CashTech, which is based in India and has an office in Chicago, develops cash management software for banks and has more than 50 clients in Asia.
George Ravich, Fundtech's senior vice president and chief marketing officer, said CashTech's product, which is designed for banks seeking a modular product that can be tweaked to fit existing payments systems, would fill a gap in Fundtech's lineup.
The software would be a good fit for European and large U.S. banks and would give Fundtech its first "foothold in Asia," Mr. Ravich said.
Fundtech also said it had acquired Datasphere, a Swiss company that provides interbank clearing and settlement systems for 90 European banks. The purchase doubled Fundtech's business there with banks that move funds using Swift (the Society for Worldwide Interbank Financial Telecommunication).
Also last week, FundTech reported that third-quarter earnings rose 18% from a year earlier, to $14.2 million. Net income surged 187%, to $710,000. It expects to post full-year revenue of $55 million, and Mr. Ravich said he expects its annual revenue to reach $100 million within three years.
Fundtech has more than 700 bank customers using its payment engine systems, including Citigroup Inc., which is centralizing its worldwide payments system at a single New Jersey site running Fundtech software.
Sovereign Extends Fiserv Servicing Pact
Sovereign Bancorp Inc. of Philadelphia has extended by five years an agreement to use Fiserv Inc.'s MortgageServ system for loan servicing.
The banking company, which has used MortgageServ for nine years, also decided this year to switch to Fiserv's UniFi Pro Mortgage eX loan origination software, Fiserv said in a press release last week. Both products are offered by its Fiserv Lending Solutions division.
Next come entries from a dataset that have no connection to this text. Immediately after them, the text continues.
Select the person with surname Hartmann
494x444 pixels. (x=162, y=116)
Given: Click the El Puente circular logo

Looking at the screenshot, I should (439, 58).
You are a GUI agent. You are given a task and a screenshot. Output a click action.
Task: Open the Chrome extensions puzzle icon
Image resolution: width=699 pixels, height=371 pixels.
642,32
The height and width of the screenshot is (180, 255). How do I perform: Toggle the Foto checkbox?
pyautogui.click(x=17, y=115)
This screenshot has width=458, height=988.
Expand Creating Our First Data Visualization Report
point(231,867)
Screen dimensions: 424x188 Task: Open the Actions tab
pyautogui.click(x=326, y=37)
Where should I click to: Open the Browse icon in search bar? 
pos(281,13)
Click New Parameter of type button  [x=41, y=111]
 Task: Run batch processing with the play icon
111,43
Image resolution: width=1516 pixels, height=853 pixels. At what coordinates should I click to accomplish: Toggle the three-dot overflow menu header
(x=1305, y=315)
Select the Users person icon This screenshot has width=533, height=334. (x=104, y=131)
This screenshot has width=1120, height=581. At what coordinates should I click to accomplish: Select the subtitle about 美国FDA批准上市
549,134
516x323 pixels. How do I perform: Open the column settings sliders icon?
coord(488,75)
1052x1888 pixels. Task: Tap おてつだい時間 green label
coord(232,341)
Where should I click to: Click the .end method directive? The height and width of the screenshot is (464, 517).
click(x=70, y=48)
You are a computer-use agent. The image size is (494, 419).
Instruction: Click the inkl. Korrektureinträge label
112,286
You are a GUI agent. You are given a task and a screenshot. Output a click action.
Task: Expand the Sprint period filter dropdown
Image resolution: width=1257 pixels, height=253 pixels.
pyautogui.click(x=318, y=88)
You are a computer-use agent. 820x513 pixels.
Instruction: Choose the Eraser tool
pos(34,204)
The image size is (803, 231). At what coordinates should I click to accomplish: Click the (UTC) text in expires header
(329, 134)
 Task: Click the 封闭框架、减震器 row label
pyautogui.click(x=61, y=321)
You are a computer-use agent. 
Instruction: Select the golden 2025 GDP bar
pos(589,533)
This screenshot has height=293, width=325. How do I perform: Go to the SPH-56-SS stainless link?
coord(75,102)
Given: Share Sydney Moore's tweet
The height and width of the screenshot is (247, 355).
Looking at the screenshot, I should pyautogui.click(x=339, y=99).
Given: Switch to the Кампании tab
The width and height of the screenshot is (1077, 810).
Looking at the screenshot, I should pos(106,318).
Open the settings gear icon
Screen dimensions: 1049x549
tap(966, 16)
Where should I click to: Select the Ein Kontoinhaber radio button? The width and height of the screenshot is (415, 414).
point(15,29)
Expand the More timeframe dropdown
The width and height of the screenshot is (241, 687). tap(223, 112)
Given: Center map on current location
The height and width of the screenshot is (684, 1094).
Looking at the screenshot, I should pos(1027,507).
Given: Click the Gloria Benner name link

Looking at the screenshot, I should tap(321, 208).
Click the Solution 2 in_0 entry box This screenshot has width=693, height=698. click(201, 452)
Fiserv, of Brookfield, Wis., also announced that the mortgage lending unit of Nationwide Mutual Insurance Co. of Columbus, Ohio, had linked its UniFi Pro and MortgageServ systems for real-time integration and lower operating costs.
Nationwide Advantage Mortgage Co. has used UniFi Pro for more than 10 years. It is converting to the new UniFi Pro Mortgage eX, an extensible version that permits more integration with third-party computer programs.
Alliance-Leicester Signs for S1 Hosting
S1 Corp. of Atlanta will host the online business banking operations of the $91 billion-asset Alliance and Leicester PLC of Leicester, U.K.
The company's Alliance & Leicester Commercial Bank will replace several applications with S1's Corporate Banking International software. The unit has 250,000 business clients of all sizes and hopes to offer more online banking services.
Jamie Ellertson, S1's chief executive, called the agreement an important endorsement of its efforts to expand into Europe.
Official Payments Extends Va. Pact
The Commonwealth of Virginia has extended by two years an agreement with Official Payments Corp. that lets Virginia businesses and individuals pay a variety of taxes and fees electronically.
The subsidiary of Tier Technologies Inc. of Reston announced the extension last week.
Official Payments offers electronic payment processing for 24 states, the Internal Revenue Service, and the District of Columbia. The service lets people can use a credit card to make payments online or over the phone; the customer pays a processing fee.
Intrieve, Zions Have Clearing Agreement
Zions Bancorp. has agreed to clear digital check images for customers of the Cincinnati outsourcing provider Intrieve Inc.
Technology provided by Zions' NetDeposit Inc. is used to convert checks into images. They are then transmitted to the Salt Lake City bank, which acts as a correspondent bank for Intrieve's customers through its electronic cash letter clearing service.
The software can also determine whether a check can be settled as a image, should be converted into an automated clearing house payment, or must be printed and settled as an image replacement document.
The two companies said last week that the partnership will help Intrieve's clients settle transactions faster, increase efficiencies, and reduce fraud.